>> START MATERIAL SHOWN

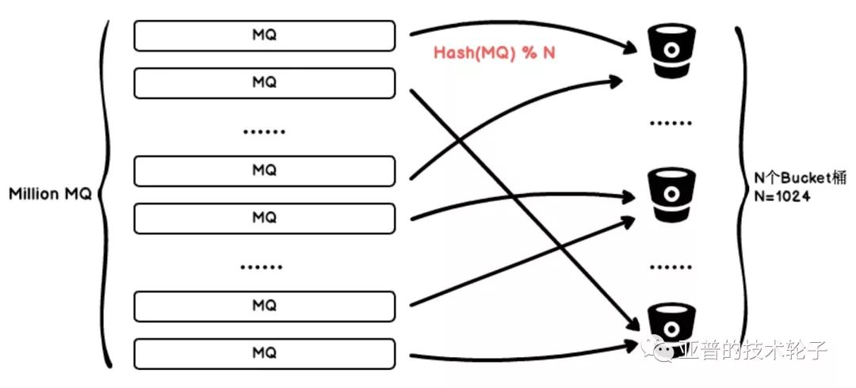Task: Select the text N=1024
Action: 781,196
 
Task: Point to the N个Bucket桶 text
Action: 800,178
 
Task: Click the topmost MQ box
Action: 264,36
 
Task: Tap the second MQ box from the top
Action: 264,82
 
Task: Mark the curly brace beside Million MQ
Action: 105,194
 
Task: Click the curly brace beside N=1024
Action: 743,194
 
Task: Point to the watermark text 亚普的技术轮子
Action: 751,349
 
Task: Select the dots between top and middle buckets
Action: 671,124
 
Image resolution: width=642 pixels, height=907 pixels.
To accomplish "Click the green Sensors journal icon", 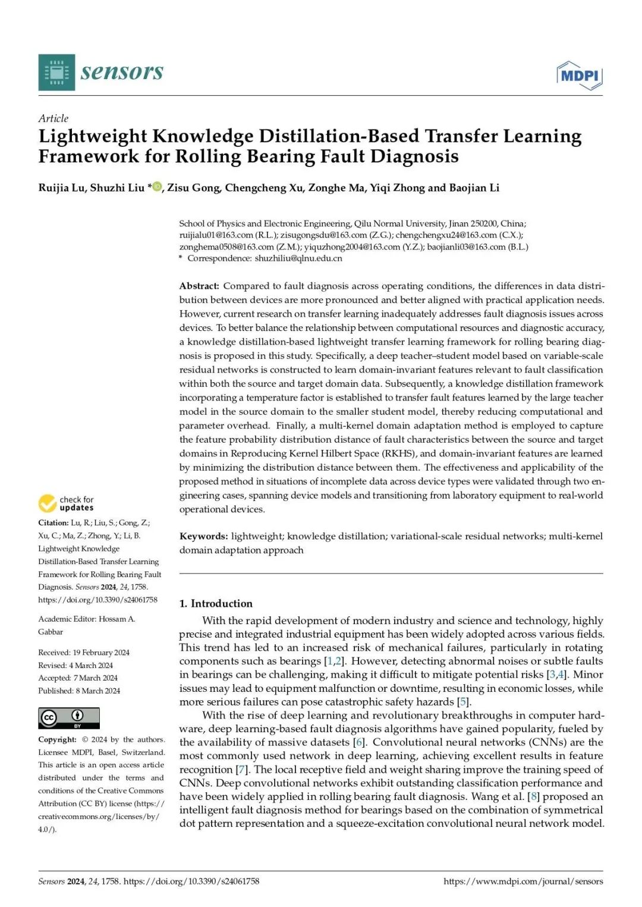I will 56,72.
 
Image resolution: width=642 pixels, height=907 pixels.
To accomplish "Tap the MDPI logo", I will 579,75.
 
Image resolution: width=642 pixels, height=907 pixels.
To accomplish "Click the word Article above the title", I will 54,118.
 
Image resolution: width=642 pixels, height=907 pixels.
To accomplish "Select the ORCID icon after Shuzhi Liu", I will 158,187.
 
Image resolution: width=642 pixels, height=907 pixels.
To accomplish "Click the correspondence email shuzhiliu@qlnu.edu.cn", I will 298,259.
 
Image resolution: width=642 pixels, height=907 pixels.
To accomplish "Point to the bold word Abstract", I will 199,286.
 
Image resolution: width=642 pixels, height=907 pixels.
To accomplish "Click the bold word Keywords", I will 203,536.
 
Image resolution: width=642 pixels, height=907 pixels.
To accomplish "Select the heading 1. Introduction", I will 216,603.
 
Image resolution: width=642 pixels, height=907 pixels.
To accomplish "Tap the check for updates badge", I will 66,503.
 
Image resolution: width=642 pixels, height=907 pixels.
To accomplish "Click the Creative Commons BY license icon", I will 69,718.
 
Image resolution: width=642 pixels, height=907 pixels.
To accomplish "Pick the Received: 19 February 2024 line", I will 84,653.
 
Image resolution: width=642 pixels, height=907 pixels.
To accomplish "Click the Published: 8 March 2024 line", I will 79,691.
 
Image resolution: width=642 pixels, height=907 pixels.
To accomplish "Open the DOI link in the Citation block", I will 98,600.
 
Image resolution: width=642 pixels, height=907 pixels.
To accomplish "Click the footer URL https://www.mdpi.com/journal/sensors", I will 523,881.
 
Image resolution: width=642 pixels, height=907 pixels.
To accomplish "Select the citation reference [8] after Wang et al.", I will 533,796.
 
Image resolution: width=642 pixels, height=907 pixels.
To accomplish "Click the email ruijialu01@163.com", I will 216,235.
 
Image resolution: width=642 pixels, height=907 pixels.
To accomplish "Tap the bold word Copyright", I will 57,739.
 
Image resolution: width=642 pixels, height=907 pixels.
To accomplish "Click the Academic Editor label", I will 67,619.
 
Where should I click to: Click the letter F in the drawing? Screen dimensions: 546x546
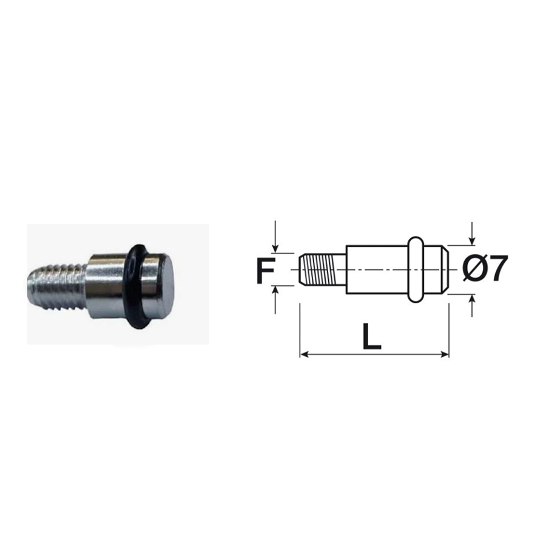point(265,271)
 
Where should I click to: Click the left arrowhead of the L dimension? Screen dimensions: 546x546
point(304,353)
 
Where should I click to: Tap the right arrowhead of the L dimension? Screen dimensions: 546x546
point(445,353)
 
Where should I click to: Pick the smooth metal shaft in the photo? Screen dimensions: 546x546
point(104,285)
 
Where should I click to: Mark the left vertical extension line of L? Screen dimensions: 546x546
point(300,328)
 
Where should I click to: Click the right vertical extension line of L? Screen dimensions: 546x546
point(448,328)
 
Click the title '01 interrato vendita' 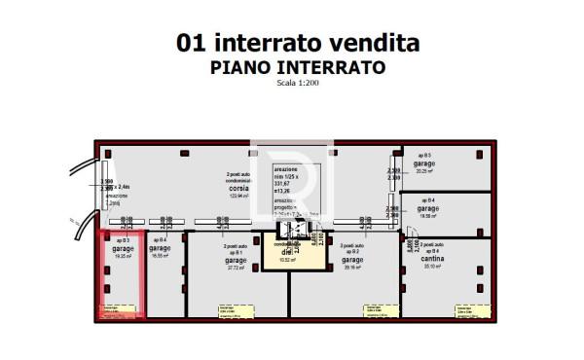point(298,43)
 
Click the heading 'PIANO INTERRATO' point(298,67)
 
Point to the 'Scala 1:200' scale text point(298,83)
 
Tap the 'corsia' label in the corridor point(238,190)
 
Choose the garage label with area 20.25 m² point(423,164)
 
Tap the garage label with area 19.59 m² point(427,209)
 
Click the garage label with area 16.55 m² point(160,249)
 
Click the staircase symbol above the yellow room point(289,230)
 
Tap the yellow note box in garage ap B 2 point(374,310)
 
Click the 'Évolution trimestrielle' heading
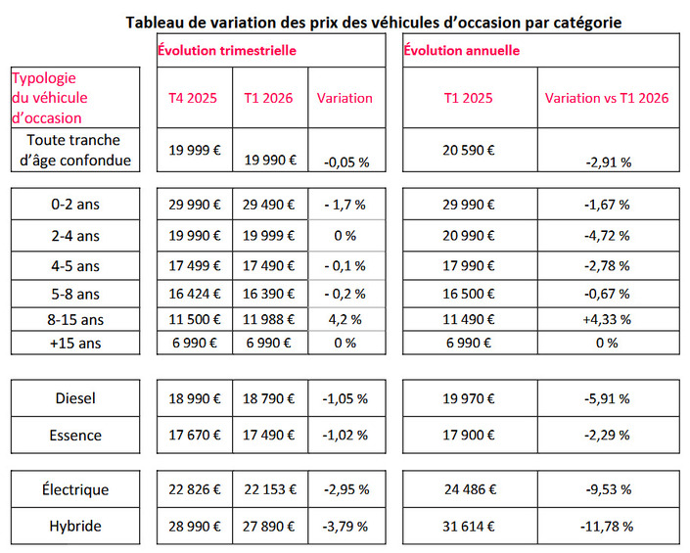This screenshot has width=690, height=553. coord(227,49)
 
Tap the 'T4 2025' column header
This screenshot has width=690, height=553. coord(194,98)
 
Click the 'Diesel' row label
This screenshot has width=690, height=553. coord(77,398)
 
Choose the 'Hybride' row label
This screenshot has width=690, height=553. coord(77,526)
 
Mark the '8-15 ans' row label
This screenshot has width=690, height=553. coord(77,318)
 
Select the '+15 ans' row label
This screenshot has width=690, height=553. coord(77,343)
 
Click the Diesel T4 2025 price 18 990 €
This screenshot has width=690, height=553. coord(194,398)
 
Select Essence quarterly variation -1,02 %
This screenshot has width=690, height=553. coord(345,434)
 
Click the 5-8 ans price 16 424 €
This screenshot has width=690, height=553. coord(194,293)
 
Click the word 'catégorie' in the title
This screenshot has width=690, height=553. coord(585,21)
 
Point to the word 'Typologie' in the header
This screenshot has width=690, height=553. coord(43,77)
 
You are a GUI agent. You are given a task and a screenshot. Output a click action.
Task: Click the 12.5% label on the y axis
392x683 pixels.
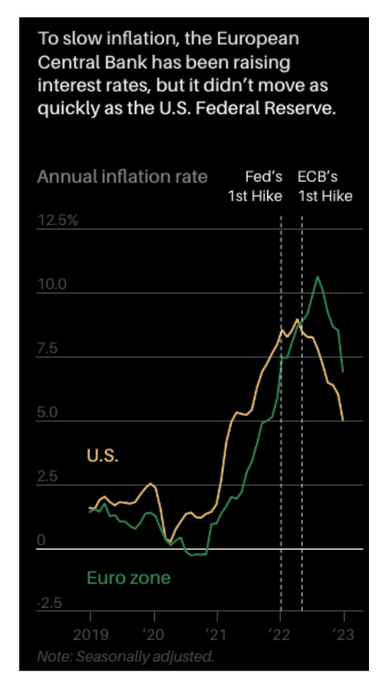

>> END MATERIAL SHOWN

- _PROBLEM_:
Rewrite the records from the line with "Click the Diesel T4 2025 price 18 990 €" through the end of the records, changing "screenshot" to "image" and leaving everything else as it is. Leave the pictures out of your answer.

- _RESPONSE TO THIS TASK_:
Click the Diesel T4 2025 price 18 990 €
This image has width=690, height=553. coord(194,398)
 
Select Essence quarterly variation -1,02 %
This image has width=690, height=553. coord(345,434)
 
Click the 5-8 ans price 16 424 €
This image has width=690, height=553. coord(194,293)
 
Click the word 'catégorie' in the title
This image has width=690, height=553. coord(585,21)
 
Point to the word 'Typologie' in the header
This image has width=690, height=553. coord(43,77)
 
You are a GUI agent. You are given a task and a image. Output a click action.
Task: Click the 12.5% label on the y axis
392x683 pixels.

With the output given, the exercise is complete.